• [Aim 1] Reproduce word for word the passage of the entry clearance thread that opens with the words containing "## Jrge (Mar" and closes with "the English exemption.".
• [Aim 2] Extend the entry clearance thread past its final sentence, picking up from its last line.

• [Supplied passage]
--------------------------------

Stick to the facts that they have concerns about and privide the evidence to prove your case.


----------



## Jrge (Mar 22, 2011)

Hi,


jayrosel said:


> @jrge thanks for the reply as you have been very helpful
> I included my* (1)* Bsc certificate because of the English exemption.
> 
> Also is it worth mentioning to the consul that this is *(2) *affecting my wife's health because when I broke the sad news to her, she cried helplessly and the next day at work she collapsed and couldn't breathe. This happens whenever she's extremely stressed. I'm scared about the health of my wife, we are young couple that just wants to be together and have a happy life...
> ...


1) This is absolutely unnecessary and irrelevant. 

2) The language on the EU regulations doesn't address such, hence even if mentioned, it won't add any value to this type of application. FYI: an Entry Clearance Officer (ECO) is who will consider an application, not a Consul.

--------------------------------

• [Dataset extract]

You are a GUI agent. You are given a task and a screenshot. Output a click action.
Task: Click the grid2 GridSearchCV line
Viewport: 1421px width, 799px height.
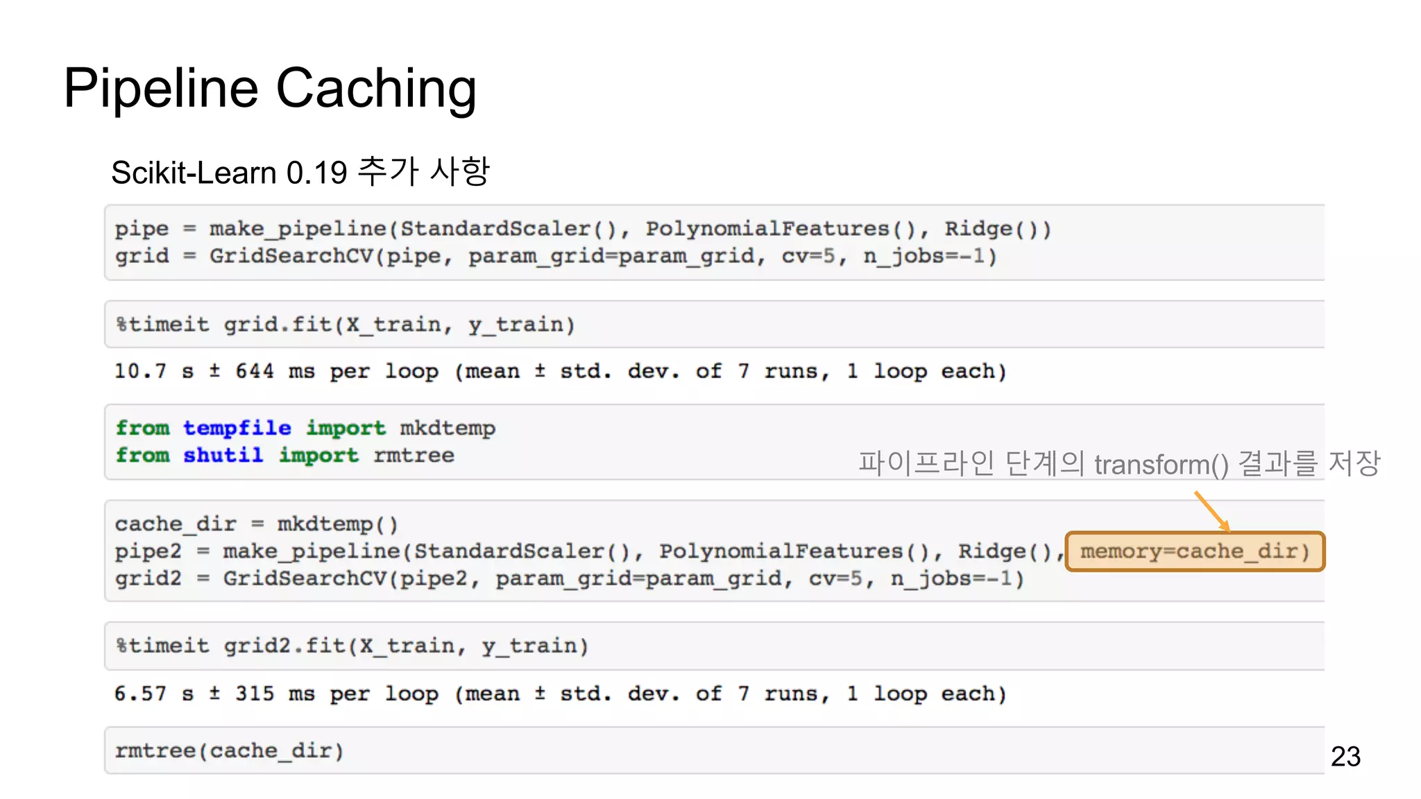(x=569, y=579)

--------------------------------

• [Expected output 1]
## Jrge (Mar 22, 2011)

Hi,


jayrosel said:


> @jrge thanks for the reply as you have been very helpful
> I included my* (1)* Bsc certificate because of the English exemption.

• [Expected output 2]
3) You only need to address why you failed to mentioned your then girlfriend on your previous application, as for the rest, it is up to her -EU sponsor- to elaborate on extra facts and/or circumstances.

Animo
(Cheers)


----------



## jayrosel (Sep 13, 2014)

@jrge Thanks once again 

I have been able to come up with a draft letter, I was wondering if you could have a read through and comment if possible as to what to add or if it's ok. 



Dear ECO, 


Letter of apology 

I am writing to indicate that the oversight of not mentioning that I was going to also visit my then girlfriend,who is my now wife was a huge mistake I made following the advise of Ms XXX XXX, immigration lawyer in lagos, Nigeria.

I regret having yield to the advise of the immigration lawyer in the applications, I am heartily sorry for haven not mentioned my sponsor. 

Please consider the severity of our situation and end our hardship. 
Thank you very much for your consideration. 

Yours sincerely, 

XXX XXX


2) Also please the last point they raised, how true is that? Because I am the spouse I don't know why that was applied to me.

"in order to qualify as a family member you are required to be dependent on the EEA national, but i am not satisfied that you are a dependent as claimed. i am therefore not satisfied that you are a family member in accordance with regulation 7."

Thank you for your patience and assistance...


----------



## jayrosel (Sep 13, 2014)

@jrge i am still waiting for your reply thanks


----------



## _shel (Mar 2, 2014)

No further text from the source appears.